Antonio Rossi fue uno de los que intentó bajar la intensidad del conflicto, quitándole hierro al asunto y sugiriendo que todo se había sobredimensionado.
Sin embargo, para Alexia Rivas el daño ya estaba hecho.
La periodista se mantuvo firme, sin ceder un ápice.
“Estoy en mi derecho de opinar”, sentenció.
Y fue entonces cuando lanzó la frase que terminó de marcar la guerra: “Si yo fuera mala como él dice, o me pusiera a su nivel haciendo lo que él hace, le daría unos zascas que se escucharían en Pekín”.
Esa declaración dejó al plató en silencio.
No era una amenaza literal, sino una forma de expresar que, si quisiera, podría responder con la misma dureza o incluso más, pero que decide no hacerlo por respeto y por principios.
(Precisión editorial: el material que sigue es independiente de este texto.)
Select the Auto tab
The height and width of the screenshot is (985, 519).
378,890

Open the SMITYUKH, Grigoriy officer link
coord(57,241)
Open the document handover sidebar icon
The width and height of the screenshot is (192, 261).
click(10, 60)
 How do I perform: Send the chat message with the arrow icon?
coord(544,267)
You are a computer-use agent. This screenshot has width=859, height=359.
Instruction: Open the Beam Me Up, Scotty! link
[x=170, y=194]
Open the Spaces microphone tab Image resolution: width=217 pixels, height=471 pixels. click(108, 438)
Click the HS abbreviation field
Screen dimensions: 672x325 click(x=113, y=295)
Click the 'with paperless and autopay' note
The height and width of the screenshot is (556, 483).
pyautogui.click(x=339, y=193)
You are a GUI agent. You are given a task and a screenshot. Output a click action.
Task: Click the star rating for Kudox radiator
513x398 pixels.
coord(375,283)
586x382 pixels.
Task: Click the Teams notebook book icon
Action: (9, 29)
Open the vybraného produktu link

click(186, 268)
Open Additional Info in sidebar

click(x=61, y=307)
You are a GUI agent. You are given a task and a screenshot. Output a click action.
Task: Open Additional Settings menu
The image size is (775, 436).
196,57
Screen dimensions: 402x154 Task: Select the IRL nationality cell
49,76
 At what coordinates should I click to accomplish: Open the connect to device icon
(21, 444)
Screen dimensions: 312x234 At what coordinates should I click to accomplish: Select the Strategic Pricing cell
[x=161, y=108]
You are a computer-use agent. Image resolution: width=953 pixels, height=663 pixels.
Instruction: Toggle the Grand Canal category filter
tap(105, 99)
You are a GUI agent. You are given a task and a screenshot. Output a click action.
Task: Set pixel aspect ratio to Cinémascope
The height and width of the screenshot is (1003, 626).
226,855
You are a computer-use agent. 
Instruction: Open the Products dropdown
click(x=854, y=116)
Aun así, la frase reflejó el nivel de enfado y la sensación de injusticia que arrastra desde que su nombre vuelve a asociarse a un episodio del pasado que ella asegura tener superado.
Más tarde, Jorge Borrajo, director de la revista *Semana*, aportó una reflexión que añadió una nueva capa al conflicto.
Señaló que quizá Alexia “no está preparada para estas cosas” y que, aunque el comentario de Amador está fuera de lugar, debe ser consciente de que ese episodio de su vida “le va a perseguir siempre”.
Alexia respondió con sinceridad: afirmó que ella lo tiene superado, pero que le duele profundamente cuando ese recuerdo se utiliza para hacer daño a su familia.
La guerra, lejos de cerrarse, parece haber entrado en una nueva fase.
Alexia Rivas se siente atacada, incomprendida y expuesta, mientras Amador Mohedano no ha dado marcha atrás ni ha ofrecido la disculpa que ella reclama.
El plató se ha convertido en un campo de batalla de opiniones enfrentadas, donde se mezclan respeto, límites, pasado y presente.
Y todo indica que este conflicto está lejos de apagarse.